→ **DATA EXCERPTS**:
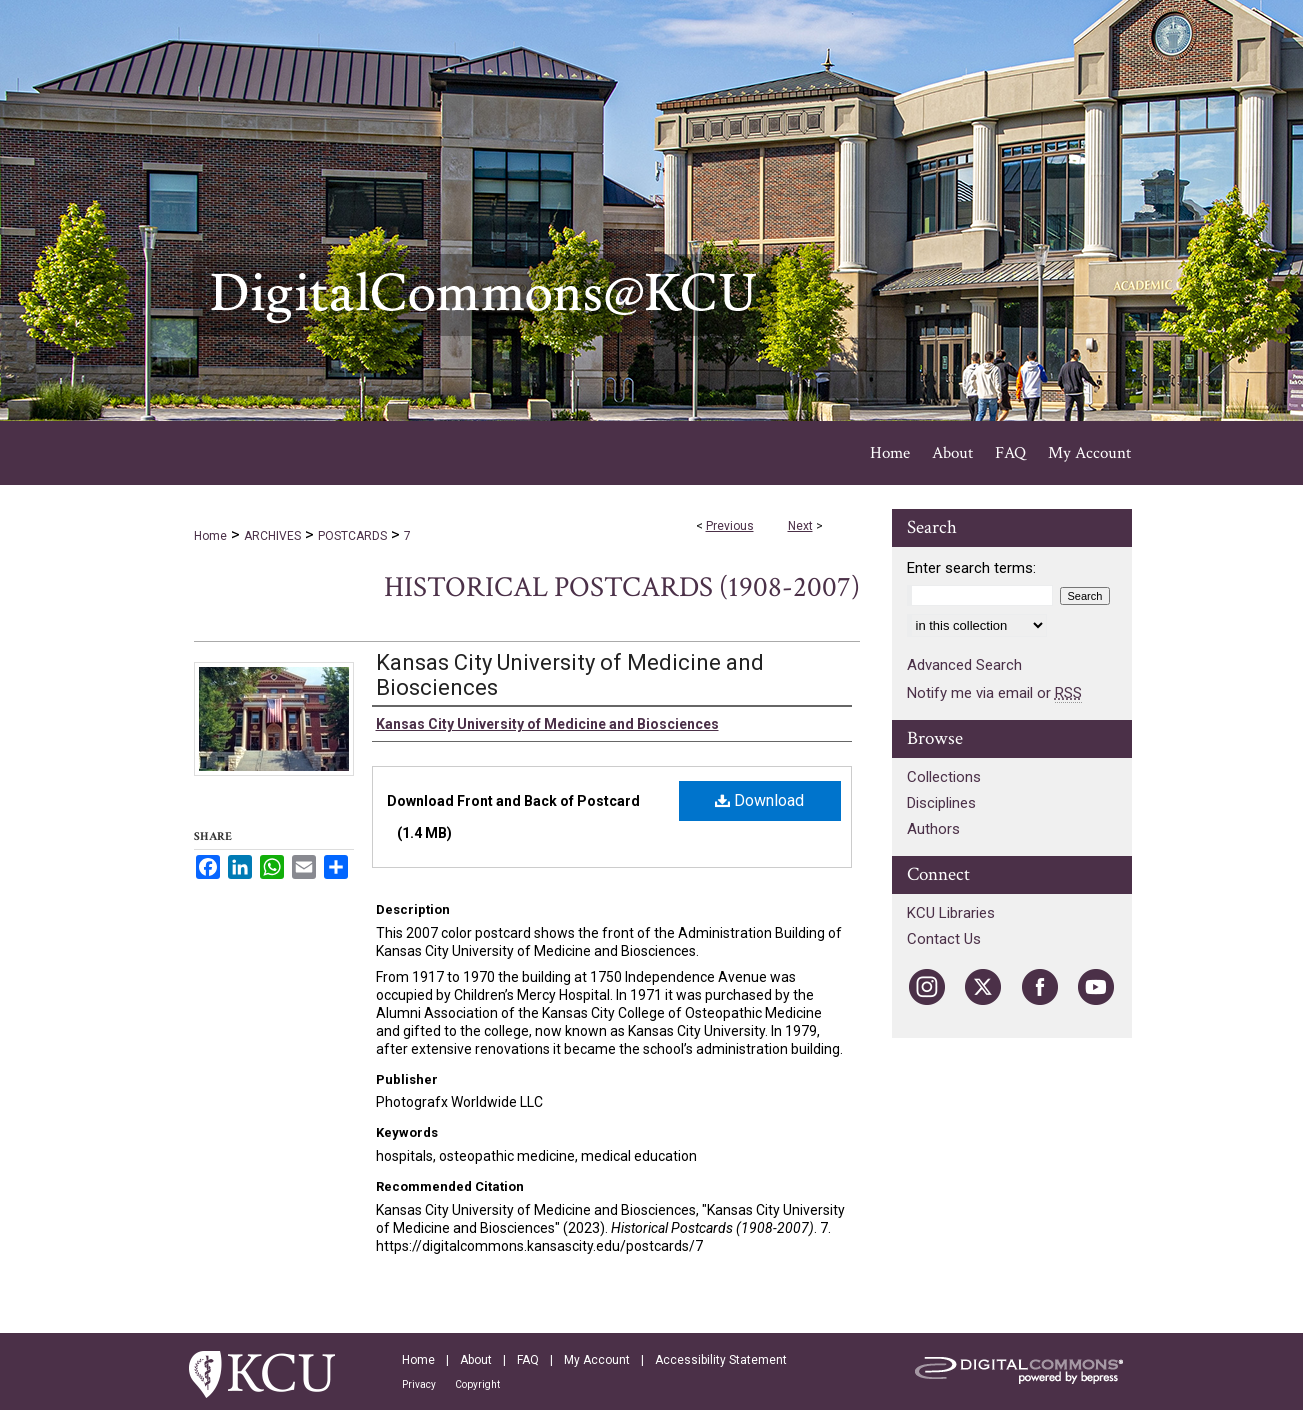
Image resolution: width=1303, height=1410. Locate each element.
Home (210, 536)
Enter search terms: (971, 568)
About (476, 1360)
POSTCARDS (352, 536)
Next (800, 526)
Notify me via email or (994, 693)
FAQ (528, 1360)
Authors (933, 829)
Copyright (477, 1384)
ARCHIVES (272, 536)
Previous (730, 526)
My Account (597, 1360)
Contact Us (944, 939)
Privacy (419, 1384)
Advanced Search (964, 665)
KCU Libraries (951, 913)
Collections (944, 777)
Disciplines (941, 803)
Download (759, 800)
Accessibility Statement (721, 1360)
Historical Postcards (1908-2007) (622, 587)
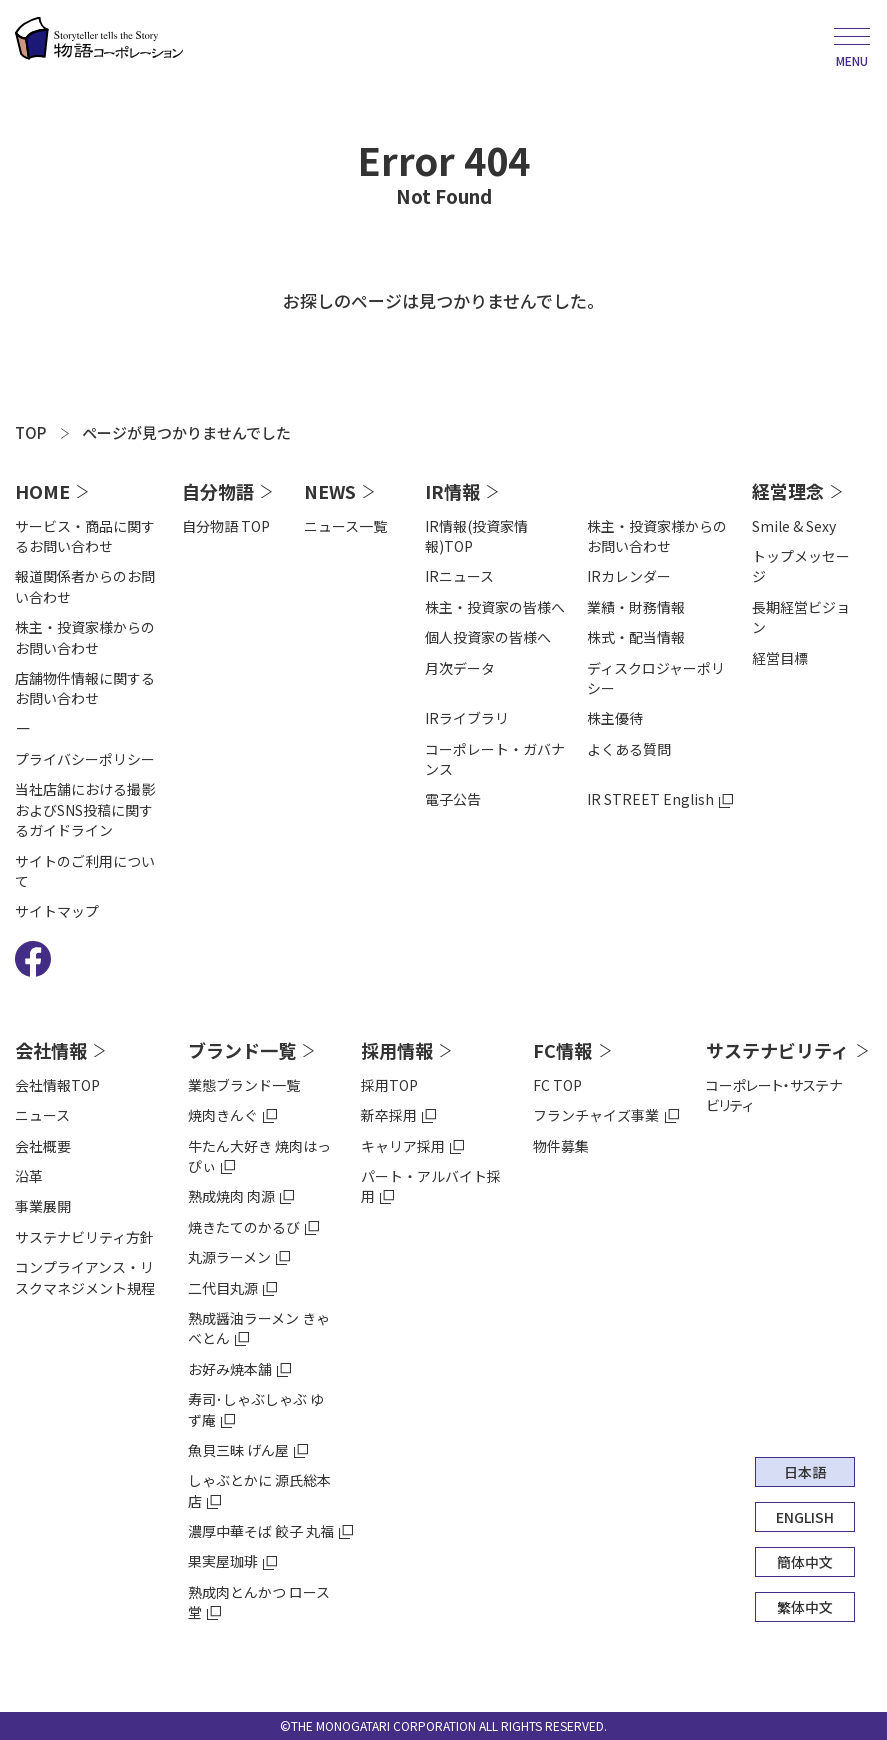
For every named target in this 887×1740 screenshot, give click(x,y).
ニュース (42, 1115)
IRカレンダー (629, 576)
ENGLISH (805, 1517)
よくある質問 (629, 749)
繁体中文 (805, 1607)
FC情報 (562, 1050)
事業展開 (43, 1206)
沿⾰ (29, 1176)
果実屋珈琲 (223, 1561)
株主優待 (615, 718)
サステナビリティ (777, 1050)
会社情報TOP (57, 1085)
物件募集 (561, 1146)
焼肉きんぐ (223, 1115)
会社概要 (43, 1146)
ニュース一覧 (345, 526)
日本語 (805, 1472)
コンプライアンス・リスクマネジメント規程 (85, 1277)
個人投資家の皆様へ (488, 637)
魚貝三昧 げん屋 (238, 1450)
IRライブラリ (467, 718)
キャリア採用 (403, 1146)
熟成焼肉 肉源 (231, 1196)
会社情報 (51, 1050)
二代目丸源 (223, 1288)
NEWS (330, 491)
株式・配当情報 (636, 637)
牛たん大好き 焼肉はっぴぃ (259, 1156)
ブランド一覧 (242, 1050)
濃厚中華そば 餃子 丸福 (261, 1531)
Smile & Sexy (794, 526)
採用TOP (389, 1085)
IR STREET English (650, 799)
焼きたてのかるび (244, 1227)
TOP (30, 432)
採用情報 (397, 1050)
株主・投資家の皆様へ (495, 607)
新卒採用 (389, 1115)
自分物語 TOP (226, 526)
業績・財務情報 (636, 607)
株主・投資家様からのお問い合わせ (85, 637)
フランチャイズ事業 (596, 1115)
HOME (42, 491)
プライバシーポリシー (85, 759)
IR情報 (452, 491)
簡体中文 (805, 1562)
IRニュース (459, 576)
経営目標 (780, 658)
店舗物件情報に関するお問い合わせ (85, 688)
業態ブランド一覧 (244, 1085)
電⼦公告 (453, 799)
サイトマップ (57, 911)
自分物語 (218, 491)
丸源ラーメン (229, 1257)
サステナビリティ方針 (84, 1237)
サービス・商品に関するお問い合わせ (85, 536)
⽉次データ (460, 668)
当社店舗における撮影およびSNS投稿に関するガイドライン (85, 809)
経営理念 (788, 491)
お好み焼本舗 (230, 1369)
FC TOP (557, 1085)
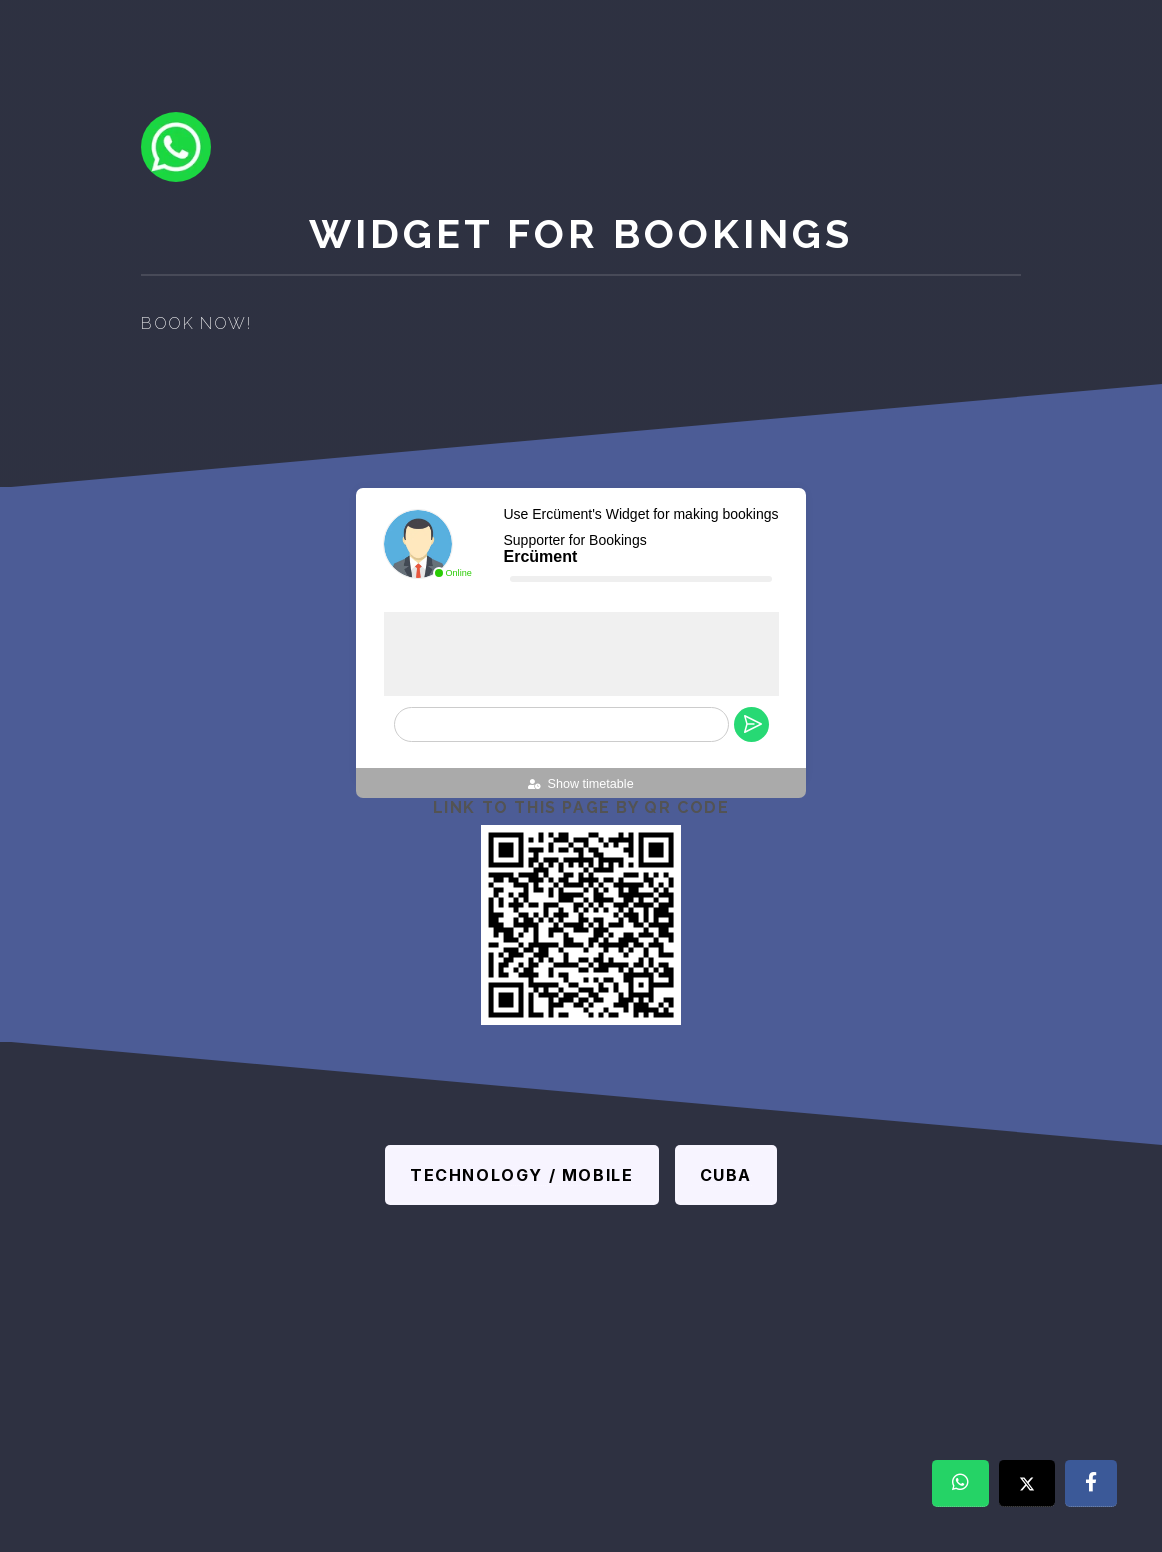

→ **GIVEN REQUEST**: Convert every line of the items above into a JSON list of strings, one string per line, skipping blank lines and leaving out the pictures.

→ **EXERCISE RESPONSE**:
[
  "Image resolution: width=1303, height=1410. Locate each element.",
  "Home (210, 536)",
  "Enter search terms: (971, 568)",
  "About (476, 1360)",
  "POSTCARDS (352, 536)",
  "Next (800, 526)",
  "Notify me via email or (994, 693)",
  "FAQ (528, 1360)",
  "Authors (933, 829)",
  "Copyright (477, 1384)",
  "ARCHIVES (272, 536)",
  "Previous (730, 526)",
  "My Account (597, 1360)",
  "Contact Us (944, 939)",
  "Privacy (419, 1384)",
  "Advanced Search (964, 665)",
  "KCU Libraries (951, 913)",
  "Collections (944, 777)",
  "Disciplines (941, 803)",
  "Download (759, 800)",
  "Accessibility Statement (721, 1360)",
  "Historical Postcards (1908-2007) (622, 587)",
  "For every named target in this 887×1740 screenshot, give click(x,y).",
  "ニュース (42, 1115)",
  "IRカレンダー (629, 576)",
  "ENGLISH (805, 1517)",
  "よくある質問 (629, 749)",
  "繁体中文 (805, 1607)",
  "FC情報 (562, 1050)",
  "事業展開 (43, 1206)",
  "沿⾰ (29, 1176)",
  "果実屋珈琲 (223, 1561)",
  "株主優待 (615, 718)",
  "サステナビリティ (777, 1050)",
  "会社情報TOP (57, 1085)",
  "物件募集 (561, 1146)",
  "焼肉きんぐ (223, 1115)",
  "会社概要 (43, 1146)",
  "ニュース一覧 (345, 526)",
  "日本語 (805, 1472)",
  "コンプライアンス・リスクマネジメント規程 (85, 1277)",
  "個人投資家の皆様へ (488, 637)",
  "魚貝三昧 げん屋 (238, 1450)",
  "IRライブラリ (467, 718)",
  "キャリア採用 (403, 1146)",
  "熟成焼肉 肉源 (231, 1196)",
  "会社情報 (51, 1050)",
  "二代目丸源 (223, 1288)",
  "NEWS (330, 491)",
  "株式・配当情報 (636, 637)",
  "牛たん大好き 焼肉はっぴぃ (259, 1156)",
  "ブランド一覧 (242, 1050)",
  "濃厚中華そば 餃子 丸福 (261, 1531)",
  "Smile & Sexy (794, 526)",
  "採用TOP (389, 1085)",
  "IR STREET English (650, 799)",
  "焼きたてのかるび (244, 1227)",
  "TOP (30, 432)",
  "採用情報 (397, 1050)",
  "株主・投資家の皆様へ (495, 607)",
  "新卒採用 (389, 1115)",
  "自分物語 TOP (226, 526)",
  "業績・財務情報 (636, 607)",
  "株主・投資家様からのお問い合わせ (85, 637)",
  "フランチャイズ事業 (596, 1115)",
  "HOME (42, 491)",
  "プライバシーポリシー (85, 759)",
  "IR情報 (452, 491)",
  "簡体中文 (805, 1562)",
  "IRニュース (459, 576)",
  "経営目標 (780, 658)",
  "店舗物件情報に関するお問い合わせ (85, 688)",
  "業態ブランド一覧 (244, 1085)",
  "電⼦公告 (453, 799)",
  "サイトマップ (57, 911)",
  "自分物語 (218, 491)",
  "丸源ラーメン (229, 1257)",
  "サステナビリティ方針 (84, 1237)",
  "サービス・商品に関するお問い合わせ (85, 536)",
  "⽉次データ (460, 668)",
  "当社店舗における撮影およびSNS投稿に関するガイドライン (85, 809)",
  "経営理念 (788, 491)",
  "お好み焼本舗 (230, 1369)",
  "FC TOP (557, 1085)"
]